● **AVAILABLE RECORDS**
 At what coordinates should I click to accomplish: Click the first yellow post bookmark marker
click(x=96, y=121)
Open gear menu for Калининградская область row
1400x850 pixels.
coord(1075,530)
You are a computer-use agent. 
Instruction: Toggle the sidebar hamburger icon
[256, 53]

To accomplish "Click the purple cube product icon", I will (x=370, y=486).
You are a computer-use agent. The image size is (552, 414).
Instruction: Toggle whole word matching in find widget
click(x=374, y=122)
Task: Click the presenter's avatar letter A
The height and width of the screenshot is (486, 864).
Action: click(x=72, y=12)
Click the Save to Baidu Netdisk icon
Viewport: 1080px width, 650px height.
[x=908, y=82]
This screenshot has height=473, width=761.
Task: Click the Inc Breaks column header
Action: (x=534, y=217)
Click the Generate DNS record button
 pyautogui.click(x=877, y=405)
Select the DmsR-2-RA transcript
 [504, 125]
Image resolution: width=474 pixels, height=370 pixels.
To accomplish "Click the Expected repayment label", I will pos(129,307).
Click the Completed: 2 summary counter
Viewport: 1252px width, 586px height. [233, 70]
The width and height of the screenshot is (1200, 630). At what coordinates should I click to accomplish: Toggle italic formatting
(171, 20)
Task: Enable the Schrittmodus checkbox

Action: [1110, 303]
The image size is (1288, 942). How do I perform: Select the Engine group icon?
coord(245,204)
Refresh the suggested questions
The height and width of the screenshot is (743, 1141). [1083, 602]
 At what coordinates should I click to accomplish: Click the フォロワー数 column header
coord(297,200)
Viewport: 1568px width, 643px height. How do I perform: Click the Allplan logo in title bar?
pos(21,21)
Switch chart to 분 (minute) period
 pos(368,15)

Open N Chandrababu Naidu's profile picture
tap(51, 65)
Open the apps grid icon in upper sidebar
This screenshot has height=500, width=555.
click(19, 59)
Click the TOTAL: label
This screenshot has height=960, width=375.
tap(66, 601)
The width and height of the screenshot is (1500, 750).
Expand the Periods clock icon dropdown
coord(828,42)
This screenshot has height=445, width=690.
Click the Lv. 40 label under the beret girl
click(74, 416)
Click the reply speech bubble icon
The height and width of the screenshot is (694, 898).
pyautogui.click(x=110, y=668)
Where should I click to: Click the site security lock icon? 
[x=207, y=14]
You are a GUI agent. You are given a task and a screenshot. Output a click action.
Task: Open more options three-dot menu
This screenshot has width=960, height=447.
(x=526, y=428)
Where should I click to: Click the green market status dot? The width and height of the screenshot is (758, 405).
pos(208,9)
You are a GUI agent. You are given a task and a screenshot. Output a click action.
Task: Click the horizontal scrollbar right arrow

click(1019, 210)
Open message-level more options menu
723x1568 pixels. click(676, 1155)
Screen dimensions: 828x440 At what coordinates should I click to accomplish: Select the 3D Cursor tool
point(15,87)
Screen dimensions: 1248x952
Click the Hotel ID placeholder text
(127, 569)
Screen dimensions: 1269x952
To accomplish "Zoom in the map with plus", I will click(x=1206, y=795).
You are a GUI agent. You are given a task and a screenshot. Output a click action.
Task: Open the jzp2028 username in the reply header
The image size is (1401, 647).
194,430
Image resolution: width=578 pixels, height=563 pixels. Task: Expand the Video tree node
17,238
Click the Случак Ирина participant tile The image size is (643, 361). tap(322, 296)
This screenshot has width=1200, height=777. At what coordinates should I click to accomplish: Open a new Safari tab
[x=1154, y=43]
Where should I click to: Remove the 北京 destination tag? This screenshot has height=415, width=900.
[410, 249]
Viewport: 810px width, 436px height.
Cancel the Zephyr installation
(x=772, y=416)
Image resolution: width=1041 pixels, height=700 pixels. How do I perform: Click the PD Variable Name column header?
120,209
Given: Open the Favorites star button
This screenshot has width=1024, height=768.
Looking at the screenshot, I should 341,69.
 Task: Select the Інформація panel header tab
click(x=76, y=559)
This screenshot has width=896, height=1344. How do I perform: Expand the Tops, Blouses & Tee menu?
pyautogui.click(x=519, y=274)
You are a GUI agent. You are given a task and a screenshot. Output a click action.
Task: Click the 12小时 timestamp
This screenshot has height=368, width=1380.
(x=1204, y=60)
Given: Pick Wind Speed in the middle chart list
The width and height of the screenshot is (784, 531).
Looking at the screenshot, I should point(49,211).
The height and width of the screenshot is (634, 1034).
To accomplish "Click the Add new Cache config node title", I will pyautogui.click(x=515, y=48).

● **WHAT YOU NEED TO DO**
Copy out all lines of the listing above that include "computer".

● **REPLY TO THE EXERCISE**
You are a computer-use agent. 
You are a computer-use agent. The image size is (552, 414).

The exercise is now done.